WHAT THE TASK REQUIRES. Rewrite the items below, switching every "Where should I click to" to "Where do I click to" and leaving everything else unchanged.

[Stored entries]
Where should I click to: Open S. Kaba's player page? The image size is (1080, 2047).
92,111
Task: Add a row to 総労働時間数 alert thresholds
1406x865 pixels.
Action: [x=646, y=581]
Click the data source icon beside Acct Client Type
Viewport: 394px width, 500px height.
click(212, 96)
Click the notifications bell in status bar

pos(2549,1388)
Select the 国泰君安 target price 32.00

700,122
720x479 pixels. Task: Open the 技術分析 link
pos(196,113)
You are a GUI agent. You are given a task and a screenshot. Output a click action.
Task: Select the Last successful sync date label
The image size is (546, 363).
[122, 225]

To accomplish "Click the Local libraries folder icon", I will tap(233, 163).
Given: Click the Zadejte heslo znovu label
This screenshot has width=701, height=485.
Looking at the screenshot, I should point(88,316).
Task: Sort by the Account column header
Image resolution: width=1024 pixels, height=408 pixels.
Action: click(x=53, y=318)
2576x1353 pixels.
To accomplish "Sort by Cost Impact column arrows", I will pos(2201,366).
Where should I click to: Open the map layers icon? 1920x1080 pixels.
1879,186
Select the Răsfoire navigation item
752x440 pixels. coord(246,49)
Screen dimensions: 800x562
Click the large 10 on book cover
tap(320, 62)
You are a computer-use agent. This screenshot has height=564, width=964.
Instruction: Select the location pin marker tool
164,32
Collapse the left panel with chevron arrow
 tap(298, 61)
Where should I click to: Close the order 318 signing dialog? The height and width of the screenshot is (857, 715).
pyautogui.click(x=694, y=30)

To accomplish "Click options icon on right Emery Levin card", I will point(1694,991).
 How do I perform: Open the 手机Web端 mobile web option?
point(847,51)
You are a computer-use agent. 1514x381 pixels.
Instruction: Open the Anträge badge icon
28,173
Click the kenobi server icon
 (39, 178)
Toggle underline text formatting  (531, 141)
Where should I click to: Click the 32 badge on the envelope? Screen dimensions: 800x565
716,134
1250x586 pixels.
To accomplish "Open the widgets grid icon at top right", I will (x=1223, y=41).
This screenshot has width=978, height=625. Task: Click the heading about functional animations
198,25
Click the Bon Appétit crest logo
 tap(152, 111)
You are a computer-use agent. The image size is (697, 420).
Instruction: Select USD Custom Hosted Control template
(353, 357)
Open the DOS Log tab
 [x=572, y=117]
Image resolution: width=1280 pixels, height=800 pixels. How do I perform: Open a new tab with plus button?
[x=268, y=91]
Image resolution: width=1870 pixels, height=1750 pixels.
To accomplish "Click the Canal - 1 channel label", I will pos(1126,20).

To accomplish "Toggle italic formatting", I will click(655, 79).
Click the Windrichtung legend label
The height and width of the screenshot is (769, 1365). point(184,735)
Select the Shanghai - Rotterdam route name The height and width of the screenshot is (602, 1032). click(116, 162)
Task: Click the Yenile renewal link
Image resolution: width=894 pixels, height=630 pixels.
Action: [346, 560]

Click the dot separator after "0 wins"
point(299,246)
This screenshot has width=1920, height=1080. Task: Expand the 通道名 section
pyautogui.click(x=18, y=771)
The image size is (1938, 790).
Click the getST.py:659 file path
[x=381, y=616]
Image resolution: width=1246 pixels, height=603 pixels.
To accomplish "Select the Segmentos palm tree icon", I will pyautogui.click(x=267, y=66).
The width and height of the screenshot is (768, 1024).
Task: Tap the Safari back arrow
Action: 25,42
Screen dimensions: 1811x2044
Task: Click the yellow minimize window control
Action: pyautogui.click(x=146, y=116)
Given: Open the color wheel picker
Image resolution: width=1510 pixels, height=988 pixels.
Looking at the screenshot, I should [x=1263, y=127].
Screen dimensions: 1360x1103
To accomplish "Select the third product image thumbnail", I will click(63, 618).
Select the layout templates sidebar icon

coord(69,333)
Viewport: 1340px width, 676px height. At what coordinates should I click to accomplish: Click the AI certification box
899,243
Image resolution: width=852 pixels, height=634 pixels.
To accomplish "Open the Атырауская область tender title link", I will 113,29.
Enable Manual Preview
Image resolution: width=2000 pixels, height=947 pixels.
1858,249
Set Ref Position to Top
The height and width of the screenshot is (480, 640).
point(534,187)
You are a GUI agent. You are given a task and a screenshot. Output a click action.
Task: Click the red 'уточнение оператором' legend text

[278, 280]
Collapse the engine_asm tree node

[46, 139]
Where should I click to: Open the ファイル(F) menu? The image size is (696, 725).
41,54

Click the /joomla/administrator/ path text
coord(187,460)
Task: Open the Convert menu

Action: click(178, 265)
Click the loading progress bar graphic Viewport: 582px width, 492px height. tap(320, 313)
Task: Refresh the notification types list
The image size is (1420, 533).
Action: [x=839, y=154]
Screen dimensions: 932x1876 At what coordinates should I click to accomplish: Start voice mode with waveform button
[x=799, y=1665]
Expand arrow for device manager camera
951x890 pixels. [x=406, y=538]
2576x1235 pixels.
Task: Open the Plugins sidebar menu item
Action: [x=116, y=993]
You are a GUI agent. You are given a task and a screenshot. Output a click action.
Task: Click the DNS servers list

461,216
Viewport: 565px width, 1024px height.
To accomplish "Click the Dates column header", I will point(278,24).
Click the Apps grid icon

ANSWER TO THE TASK.
Where do I click to: Open S. Kaba's player page? The image size is (1080, 2047).
92,111
Task: Add a row to 総労働時間数 alert thresholds
1406x865 pixels.
Action: [x=646, y=581]
Click the data source icon beside Acct Client Type
Viewport: 394px width, 500px height.
click(212, 96)
Click the notifications bell in status bar

pos(2549,1388)
Select the 国泰君安 target price 32.00

700,122
720x479 pixels. Task: Open the 技術分析 link
pos(196,113)
You are a GUI agent. You are given a task and a screenshot. Output a click action.
Task: Select the Last successful sync date label
The image size is (546, 363).
[122, 225]

To accomplish "Click the Local libraries folder icon", I will tap(233, 163).
Given: Click the Zadejte heslo znovu label
This screenshot has width=701, height=485.
Looking at the screenshot, I should point(88,316).
Task: Sort by the Account column header
Image resolution: width=1024 pixels, height=408 pixels.
Action: click(x=53, y=318)
2576x1353 pixels.
To accomplish "Sort by Cost Impact column arrows", I will pos(2201,366).
Where do I click to: Open the map layers icon? 1920x1080 pixels.
1879,186
Select the Răsfoire navigation item
752x440 pixels. coord(246,49)
Screen dimensions: 800x562
Click the large 10 on book cover
tap(320, 62)
You are a computer-use agent. This screenshot has height=564, width=964.
Instruction: Select the location pin marker tool
164,32
Collapse the left panel with chevron arrow
 tap(298, 61)
Where do I click to: Close the order 318 signing dialog? The height and width of the screenshot is (857, 715).
pyautogui.click(x=694, y=30)

To accomplish "Click options icon on right Emery Levin card", I will point(1694,991).
 How do I perform: Open the 手机Web端 mobile web option?
point(847,51)
You are a computer-use agent. 1514x381 pixels.
Instruction: Open the Anträge badge icon
28,173
Click the kenobi server icon
 (39, 178)
Toggle underline text formatting  (531, 141)
Where do I click to: Click the 32 badge on the envelope? Screen dimensions: 800x565
716,134
1250x586 pixels.
To accomplish "Open the widgets grid icon at top right", I will (x=1223, y=41).
This screenshot has width=978, height=625. Task: Click the heading about functional animations
198,25
Click the Bon Appétit crest logo
 tap(152, 111)
You are a computer-use agent. The image size is (697, 420).
Instruction: Select USD Custom Hosted Control template
(353, 357)
Open the DOS Log tab
 [x=572, y=117]
Image resolution: width=1280 pixels, height=800 pixels. How do I perform: Open a new tab with plus button?
[x=268, y=91]
Image resolution: width=1870 pixels, height=1750 pixels.
To accomplish "Click the Canal - 1 channel label", I will pos(1126,20).

To accomplish "Toggle italic formatting", I will click(655, 79).
Click the Windrichtung legend label
The height and width of the screenshot is (769, 1365). point(184,735)
Select the Shanghai - Rotterdam route name The height and width of the screenshot is (602, 1032). click(116, 162)
Task: Click the Yenile renewal link
Image resolution: width=894 pixels, height=630 pixels.
Action: [346, 560]

Click the dot separator after "0 wins"
point(299,246)
This screenshot has width=1920, height=1080. Task: Expand the 通道名 section
pyautogui.click(x=18, y=771)
The image size is (1938, 790).
Click the getST.py:659 file path
[x=381, y=616]
Image resolution: width=1246 pixels, height=603 pixels.
To accomplish "Select the Segmentos palm tree icon", I will pyautogui.click(x=267, y=66).
The width and height of the screenshot is (768, 1024).
Task: Tap the Safari back arrow
Action: 25,42
Screen dimensions: 1811x2044
Task: Click the yellow minimize window control
Action: pyautogui.click(x=146, y=116)
Given: Open the color wheel picker
Image resolution: width=1510 pixels, height=988 pixels.
Looking at the screenshot, I should [x=1263, y=127].
Screen dimensions: 1360x1103
To accomplish "Select the third product image thumbnail", I will click(63, 618).
Select the layout templates sidebar icon

coord(69,333)
Viewport: 1340px width, 676px height. At what coordinates should I click to accomplish: Click the AI certification box
899,243
Image resolution: width=852 pixels, height=634 pixels.
To accomplish "Open the Атырауская область tender title link", I will 113,29.
Enable Manual Preview
Image resolution: width=2000 pixels, height=947 pixels.
1858,249
Set Ref Position to Top
The height and width of the screenshot is (480, 640).
point(534,187)
You are a GUI agent. You are given a task and a screenshot. Output a click action.
Task: Click the red 'уточнение оператором' legend text

[278, 280]
Collapse the engine_asm tree node

[46, 139]
Where do I click to: Open the ファイル(F) menu? The image size is (696, 725).
41,54

Click the /joomla/administrator/ path text
coord(187,460)
Task: Open the Convert menu

Action: click(178, 265)
Click the loading progress bar graphic Viewport: 582px width, 492px height. tap(320, 313)
Task: Refresh the notification types list
The image size is (1420, 533).
Action: [x=839, y=154]
Screen dimensions: 932x1876 At what coordinates should I click to accomplish: Start voice mode with waveform button
[x=799, y=1665]
Expand arrow for device manager camera
951x890 pixels. [x=406, y=538]
2576x1235 pixels.
Task: Open the Plugins sidebar menu item
Action: [x=116, y=993]
You are a GUI agent. You are given a task and a screenshot. Output a click action.
Task: Click the DNS servers list

461,216
Viewport: 565px width, 1024px height.
To accomplish "Click the Dates column header", I will point(278,24).
Click the Apps grid icon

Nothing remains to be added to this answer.